Durant toute la procédure d’asile, il faut renforcer le suivi des demandeurs et demandeuses d’asile présentant des vulnérabilités psychologiques ou psychiatriques, entre autres pour mieux identifier leurs besoins procéduraux spéciaux.

L’exécution d’une mesure de retour forcée se fera toujours avec la plus grande humanité et des contrôles stricts du respect des procédures seront mis en place.

28.15. Revoir fondamentalement les politiques de retour afin que la détention des personnes étrangères en séjour irrégulier soit une mesure de dernier ressort et que les alternatives à la détention soient pleinement développées.

Un être humain ne peut être privé de sa liberté pour la seule raison que son séjour serait irrégulier. C’est la raison pour laquelle les centres de détention pour personnes en séjour irrégulier doivent, à terme, être fermés. Dans le même temps, il est nécessaire de mettre en place un cadre juridique respectueux des droits fondamentaux de ceux et celles qui, leurs demandes de séjour déboutées, vont devoir retourner dans leur pays d’origine.
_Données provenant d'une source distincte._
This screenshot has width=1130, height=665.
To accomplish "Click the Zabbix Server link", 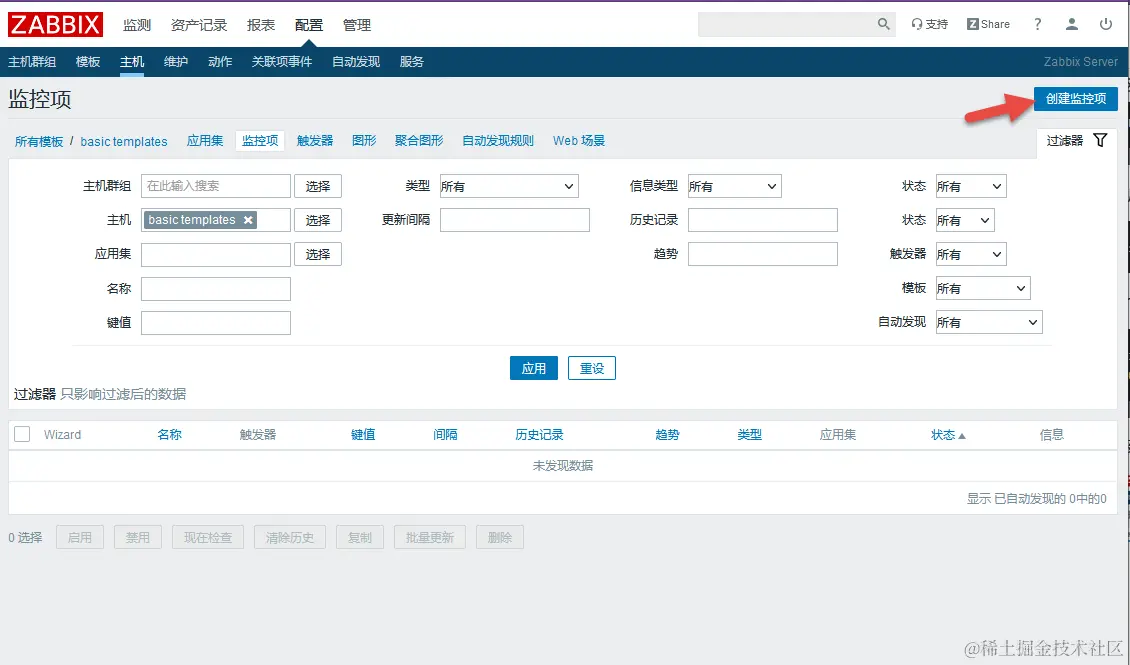I will click(1080, 61).
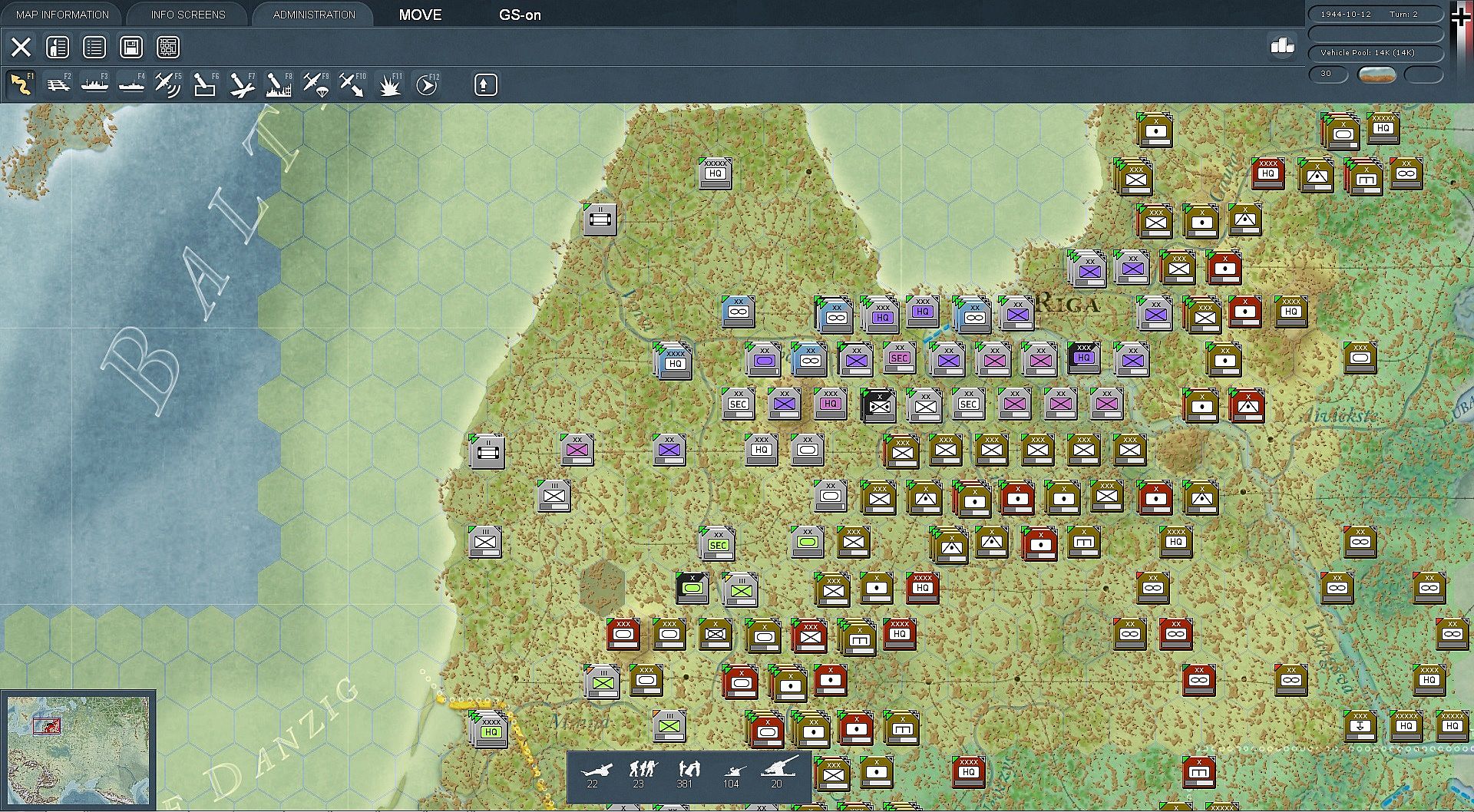
Task: Open the Map Information tab
Action: 62,15
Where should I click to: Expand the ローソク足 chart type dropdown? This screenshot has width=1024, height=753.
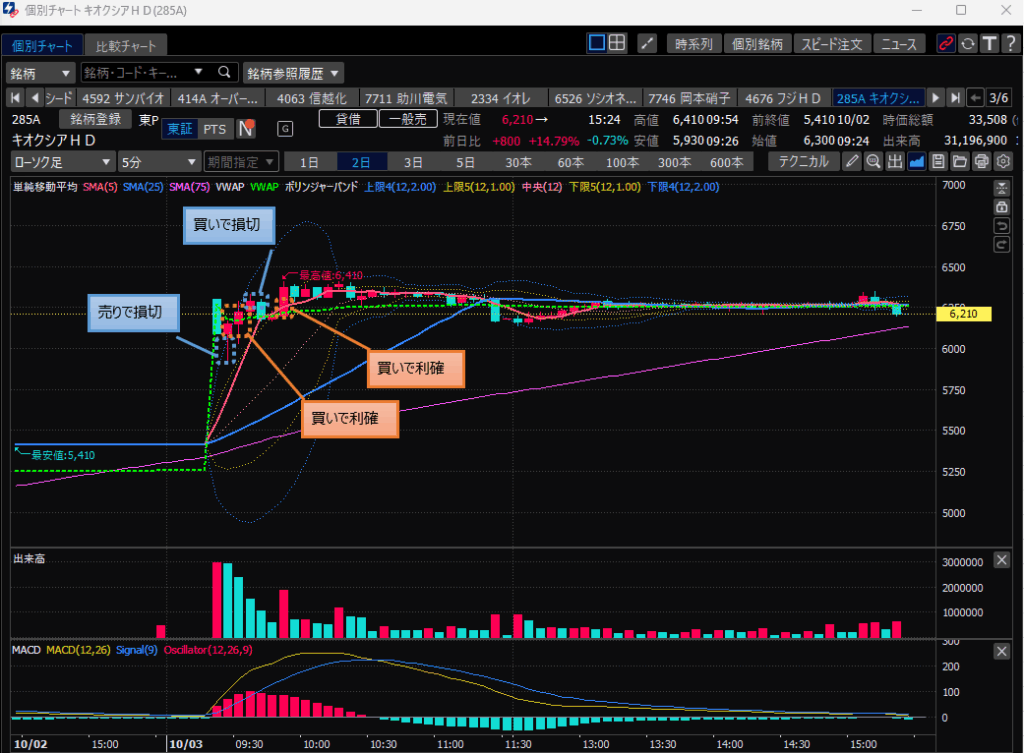pos(62,161)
Dans cette perspective, nous mettrons en place les mesures suivantes :

  • Toutes les possibilités de séjour doivent avoir été explorées avant d’entamer un processus de retour. Dans cette perspective, toute personne étrangère se trouvant en Belgique doit pouvoir être informée à tout moment des possibilités de séjour existantes (ou de retour volontaire) qui s’offrent à elle, sans craindre d’être arrêtée par les autorités ; Des centres d’orientation safe, accessibles à toutes et tous et gérés conjointement par les autorités belges et le milieu associatif, seront créés dans toutes les grandes villes du pays.
  • Nous prévoirons un statut de séjour spécifique pour les étrangers et étrangères « inéloignables » ;
  • Nous réaffirmerons l’interdiction de l’enfermement des enfants mineur·es et nous garantirons que les familles ne pourront jamais être séparées ;
  • Toute détention en centre fermé ne peut excéder une durée de deux mois. La qualité de vie dans les centres fermés doit être améliorée et la logique carcérale doit être abandonnée. Des alternatives à la détention doivent être pleinement développées ;
  • Toute détention en centre fermé doit faire systématiquement et à intervalles réguliers l’objet d’un contrôle judiciaire, qui s’étend également à l’opportunité de la mesure, et qui doit avoir lieu également avant qu’une décision de détention soit prise ;
  • Des mécanismes efficaces de détection des vulnérabilités en détention doivent être mis en place ;
  • Toute personne étrangère arrêtée (à la frontière ou en Belgique) et susceptible de faire l’objet d’un placement en détention doit pouvoir être assistée d’un·e avocat·e lors de son audition à la police (adoption d’une loi « Salduz » en droit des étrangers) ;
  • En cas d’exécution forcée d’une mesure de retour, la plus grande transparence du processus sera assurée et des contrôles stricts du respect des procédures seront mis en place.